Se développe alors, aussi, l'évidence du non-explicable, et de son tragique. (...). C'est peut-être une des manières dont on peut lire la violence aveugle qui sévit en Algérie depuis plus dix ans : toutes les explications (...) s'épuisent à tenter d'en rendre compte, car elle est l'inexplicable absolu (...). Ainsi ce réel violent et inexplicable, qui capture le regard plutôt que l'entendement, devient une nouvelle scène, sur laquelle sont exhibées et meurent sous nos yeux les systèmes d'explication des décennies précédentes.1047

Mais cette « nouvelle scène » qu'évoque l'universitaire lyonnais, ne se contente pas uniquement de trahir un horizon d'attente.

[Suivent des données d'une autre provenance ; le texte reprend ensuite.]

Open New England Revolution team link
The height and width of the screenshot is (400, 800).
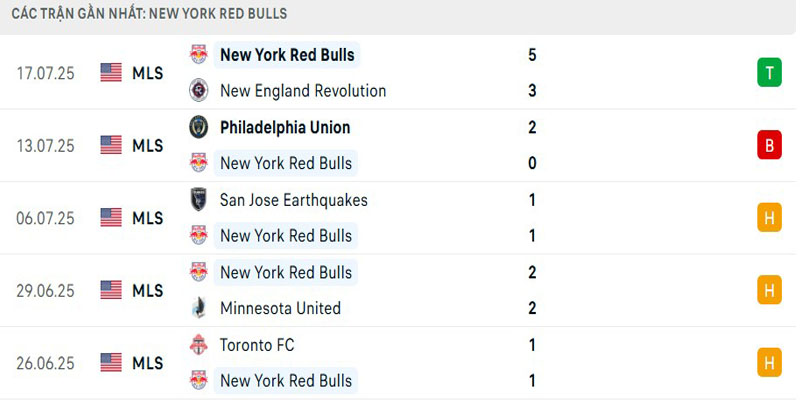coord(302,90)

Elle est traversée par un « état d'esprit scindé qui nous détache de nos représentations » 1048 jusque-là installées dans un cadre binaire, de discours et d'énonciations littéraires, canonisant le rapport indéfectible entre le fond et la forme. Non indifférent à l'émergence, inhérente à la postmodernité, d' « un individu autonome, solitaire et désarmé » 1049, le roman africain inaugure un dire de même ordre. Autrement dit, il s'ouvre à une expression libre, « dégagée » et auto-centrée sur un parcours individuel.Or, ces caractéristiques sont celles-là même qui justifient la conception d'une subjectivité postmoderne1050. Aussi peut-on considérer que le roman africain postmoderne et francophone libère une représentation subjective longtemps reléguée au second rôle, du fait d'une conception communautaire et utilitariste de la littérature.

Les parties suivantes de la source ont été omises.